L’espace, nouvelle frontière de la guerre… et des profits !

Alors que la coopération internationale s’étiole, le cosmos s’impose comme un nouveau champ de bataille pour la domination mondiale. Les géants américains du privé s’y taillent la part du lion.

Objectif Lune ! Le 7 juin dernier, le Centre national d’études spatiales (Cnes) annonçait la ratification par la France des « accords Artemis », pilotés par la Nasa, et qui conditionnent la future exploration du satellite lunaire, alors que l’agence spatiale américaine prévoit d’y envoyer à nouveau des hommes, cinquante ans après la dernière mission Apollo. Initialement signés le 13 octobre 2020 par des représentants des agences spatiales nationales de huit pays (Australie, États-Unis, Canada, Italie, Japon, Luxembourg, Émirats arabes unis et Royaume-Uni), les accords ont depuis été approuvés par l’Ukraine, la Corée du Sud ou encore Israël, tandis que la Russie et la Chine, les deux grandes puissances rivales et/ou ennemies, affûtent à part leurs propres rêves de conquête de l’infini.

Car derrière le vernis des engagements négociés de manière bilatérale avec Washington, censés garantir le respect des traités internationaux, notamment celui de 1967 interdisant formellement l’appropriation nationale de parcelles du satellite lunaire, c’est bien une course vers la privatisation des richesses spatiales qui a débuté entre Chinois, États-Uniens et Russes, sur fond d’une nouvelle course aux armements.
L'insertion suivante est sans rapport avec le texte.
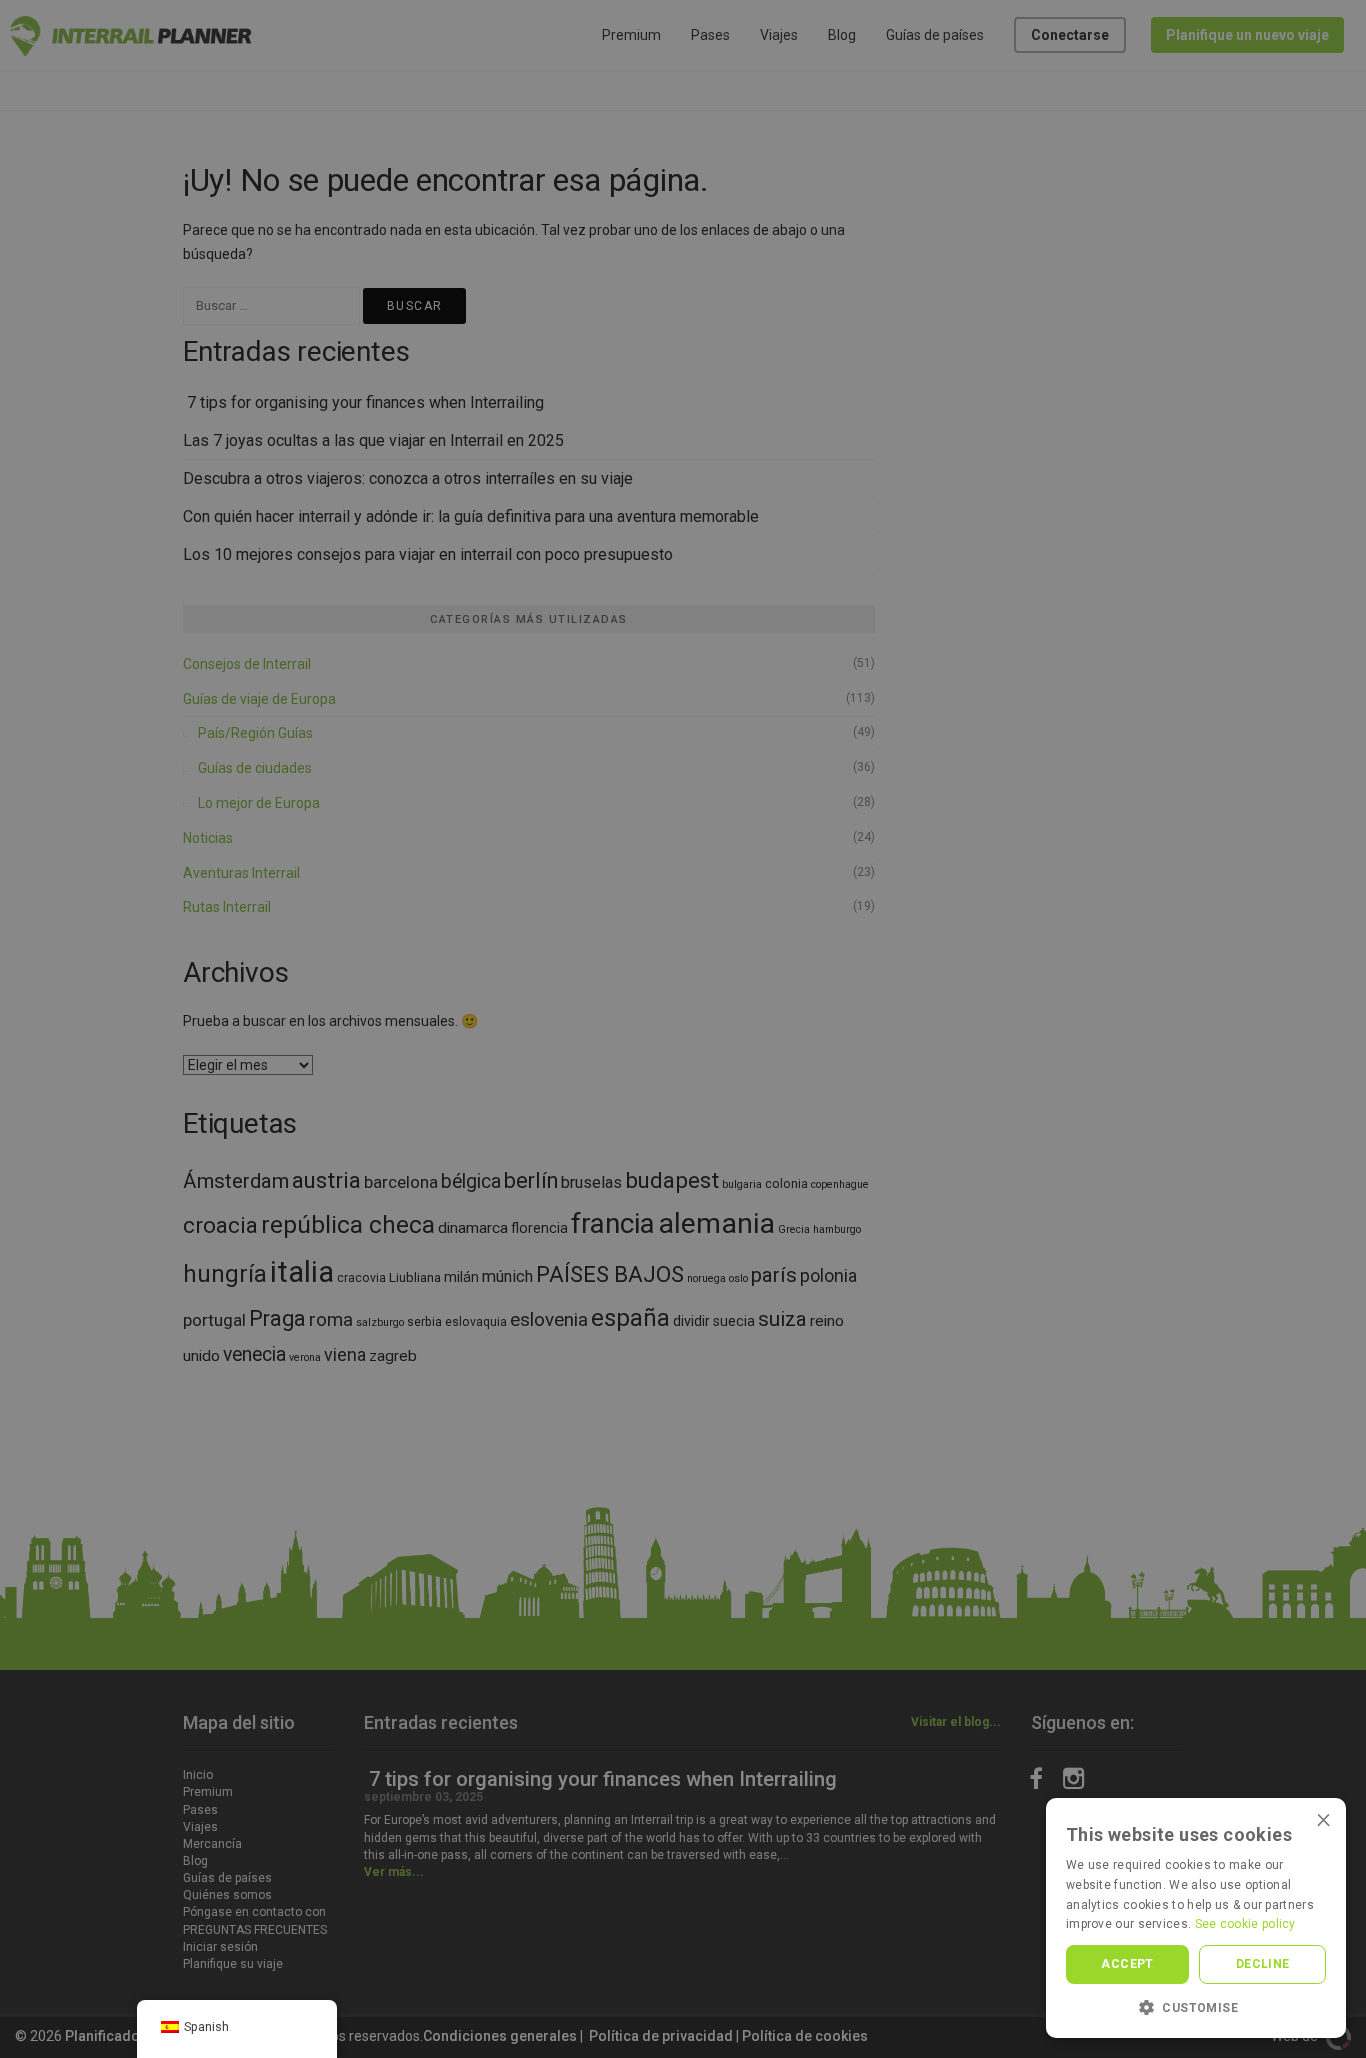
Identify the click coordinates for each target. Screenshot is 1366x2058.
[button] (1196, 2007)
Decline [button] (1263, 1964)
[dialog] (683, 1029)
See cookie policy (1245, 1924)
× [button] (1323, 1819)
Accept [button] (1127, 1964)
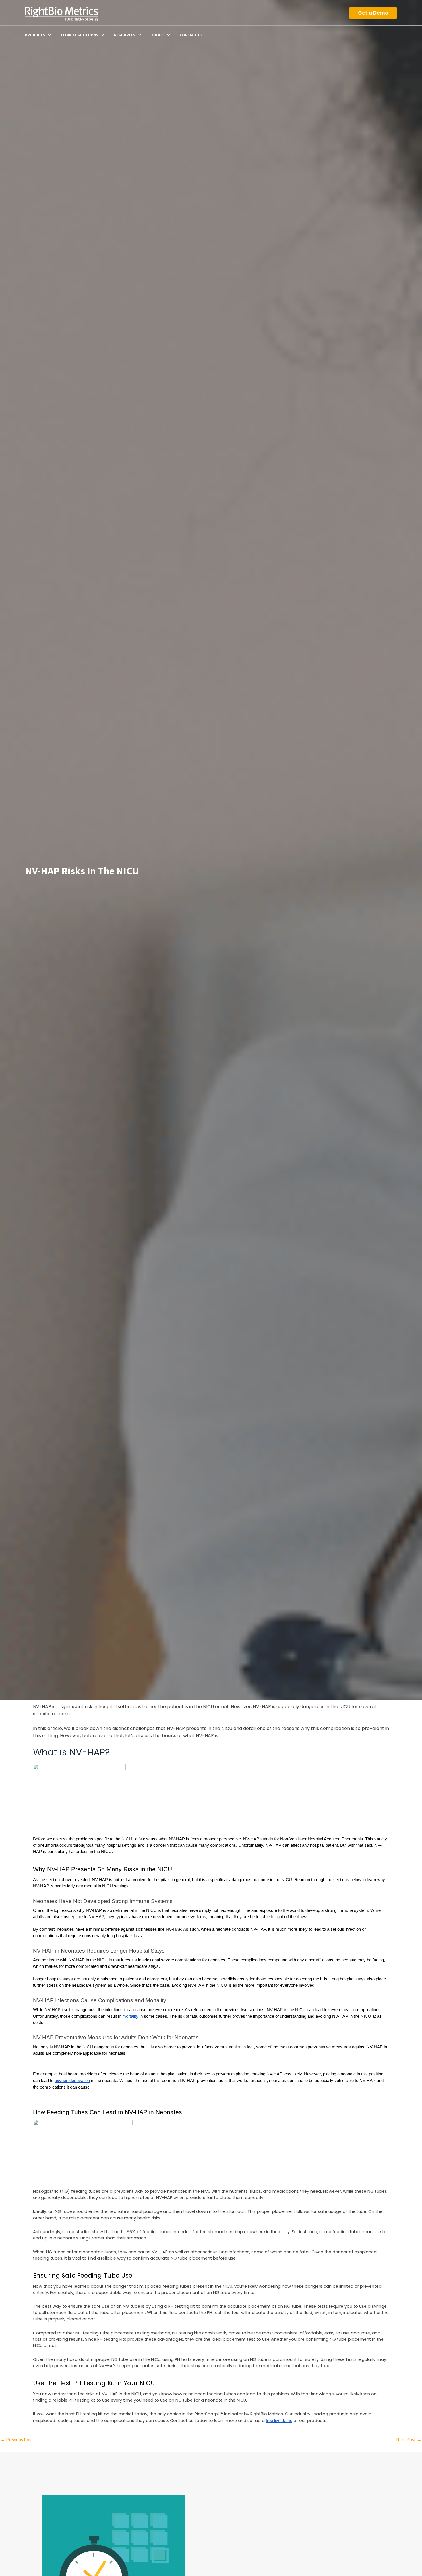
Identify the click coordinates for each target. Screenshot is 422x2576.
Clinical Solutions (79, 35)
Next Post (408, 2439)
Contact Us (191, 35)
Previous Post (17, 2439)
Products (35, 35)
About (157, 35)
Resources (124, 35)
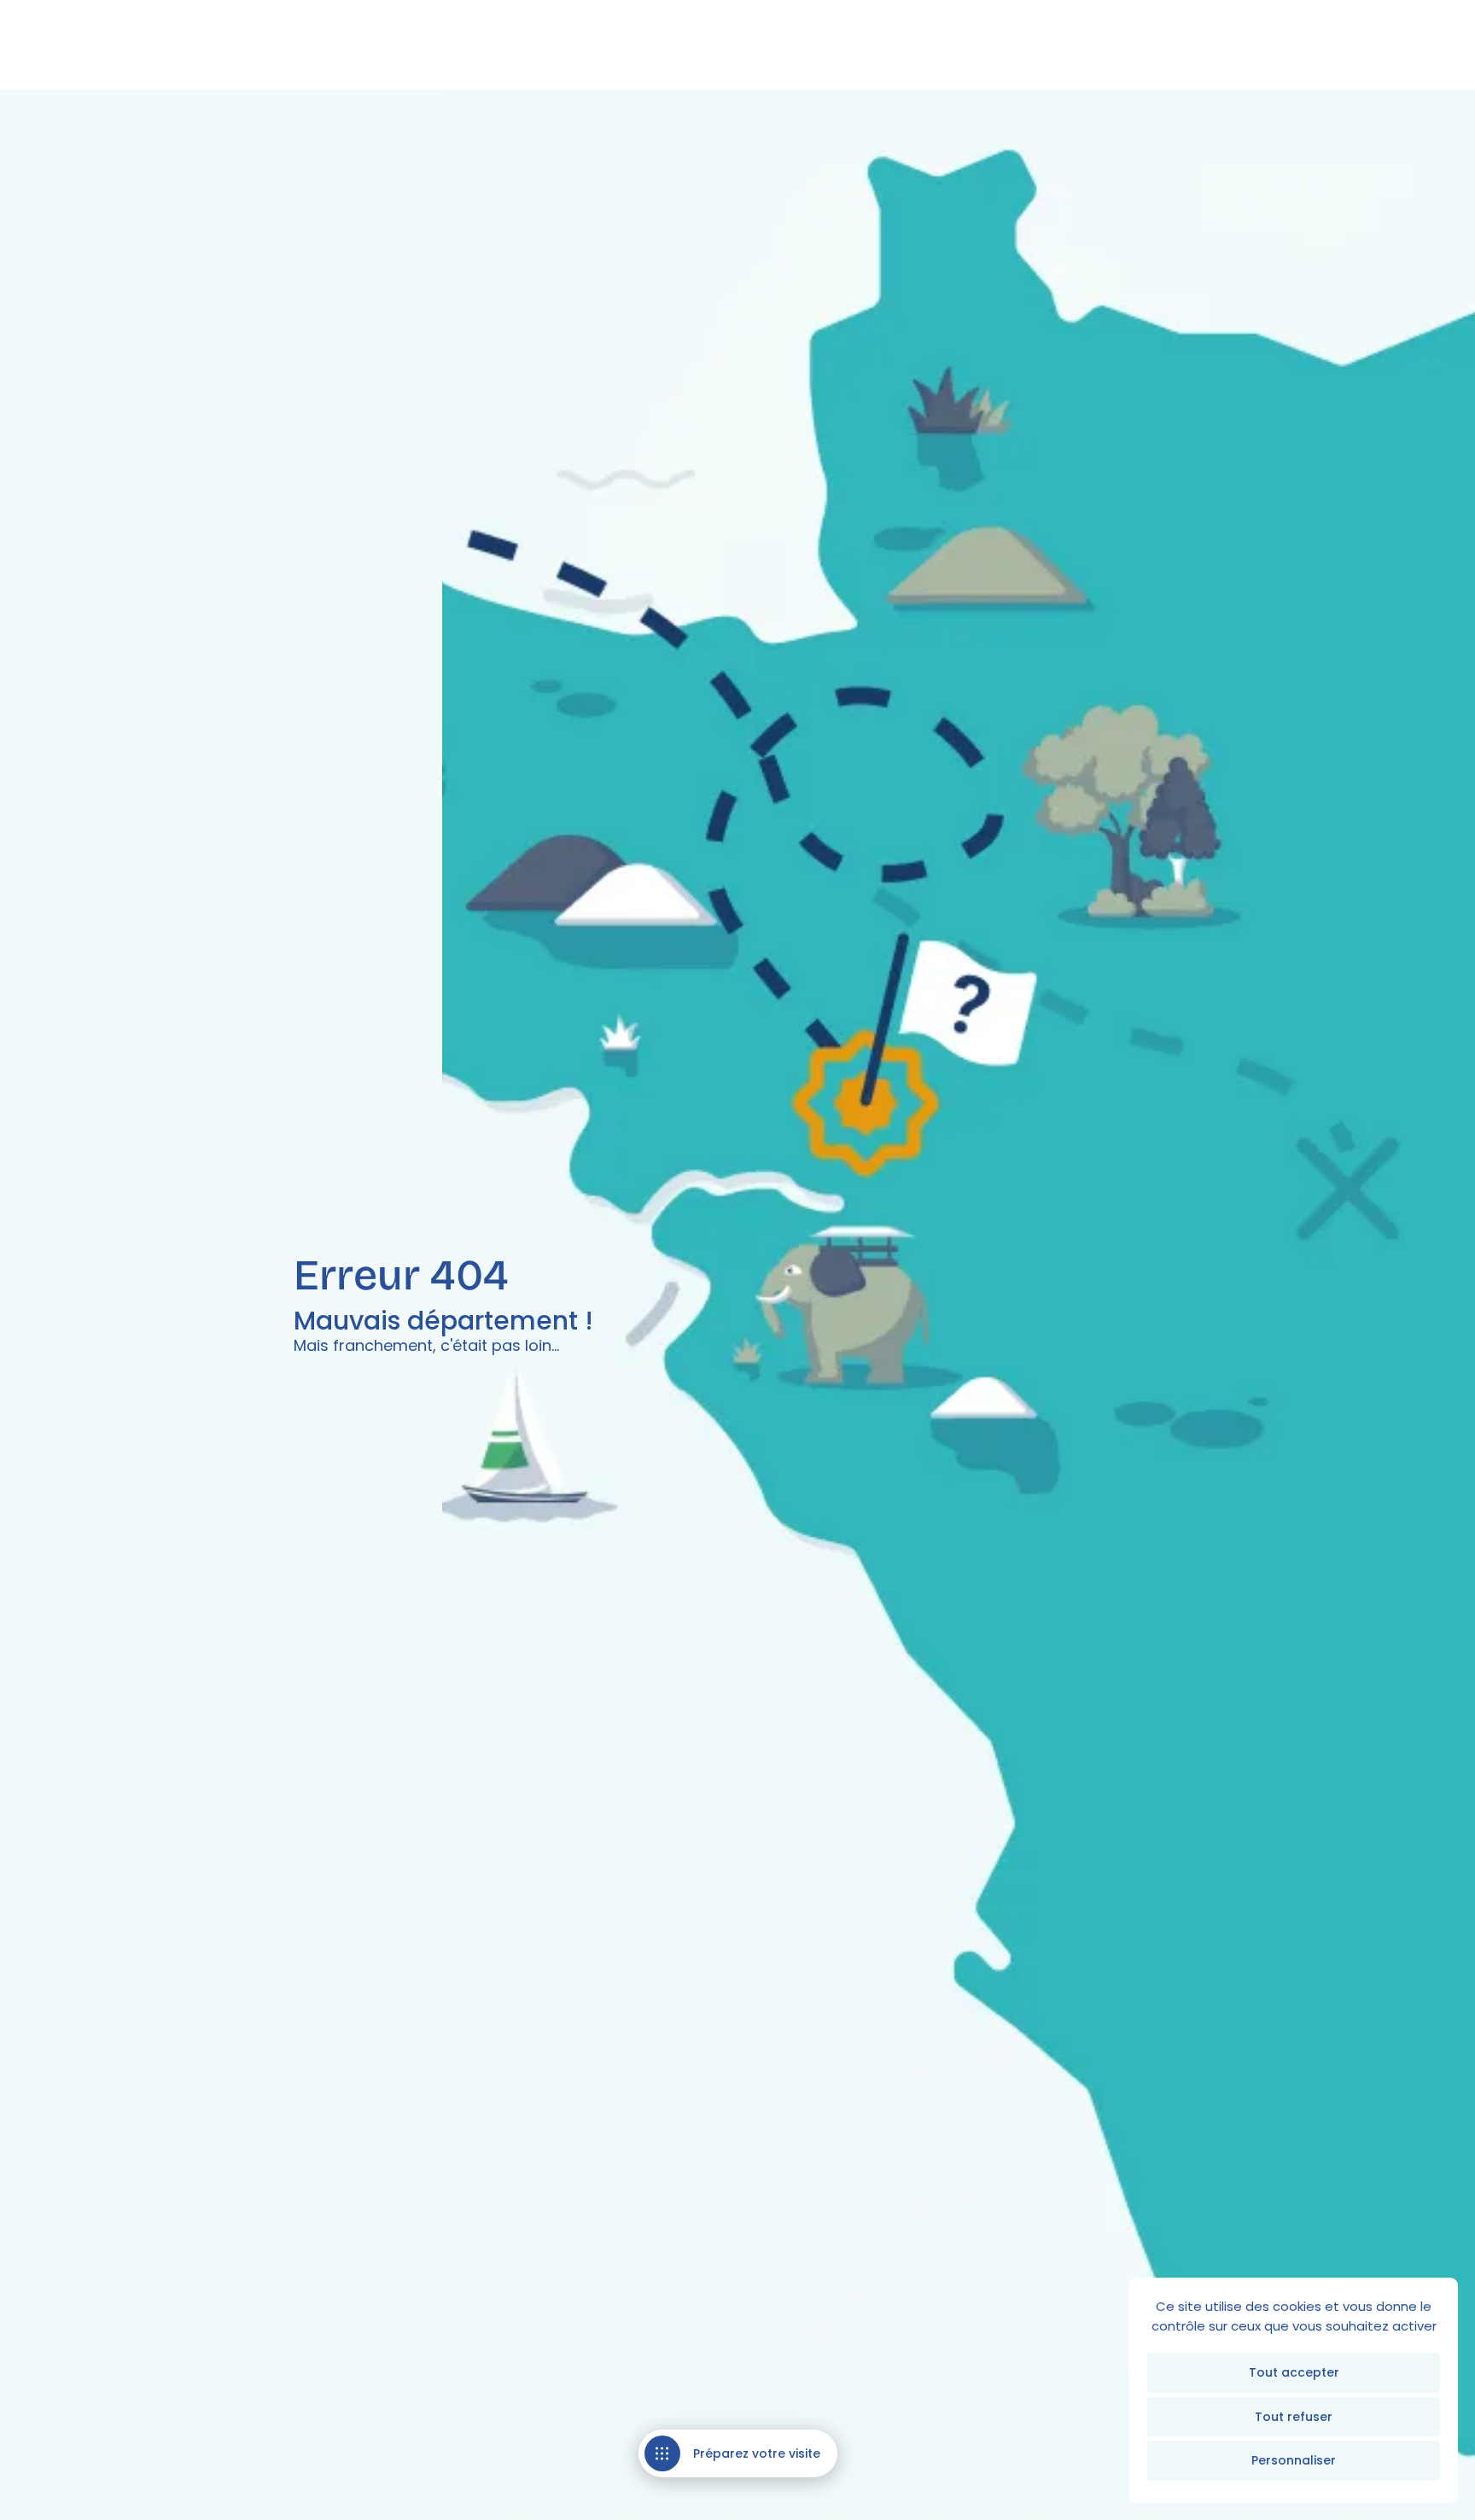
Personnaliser (1293, 2460)
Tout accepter (1294, 2372)
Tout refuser (1293, 2416)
« Nos alliés et nos adversaires militarisent l’espace », s’inquiétait Florence Parly le 25 juillet 2019, à l’occasion de sa « présentation de la stratégie spatiale de défense ». Et l’ex-ministre des Armées de détailler les nouvelles armes des « adversaires », comme le satellite Luch Olymp lancé par la Russie, capable d’espionner, de brouiller ou d’éblouir ses pairs, et qui a déjà « laissé sa carte de visite à 8 nouveaux satellites appartenant à différents pays ». « Les moyens de gêner, neutraliser ou détruire les capacités spatiales adverses existent et ils se développent », ajoutait Florence Parly, tout en dénonçant en creux la voracité de l’allié américain et ses « entreprises de la Silicon Valley qui s’emparent de l’espace, parfois au mépris de l’autorisation des États dont elles relèvent ».

Réflexion française

La France réfléchit désormais à une nouvelle stratégie pour surmonter ce double défi : la multiplication des acteurs étatiques et privés dans l’espace, et l’accélération de sa militarisation, symbolisée par la réactivation par Donald Trump du Space Command en août 2019 – dans le sillage du National Defense Authorization Act, promulgué dès 2018 – comme l’un des onze commandements interarmées de combat du Pentagone. Il avait pourtant été mis en sommeil après le 11 septembre 2001, lorsque l’effort de guerre de Washington avait été entièrement redéployé dans le cadre de la « guerre mondiale contre le terrorisme ».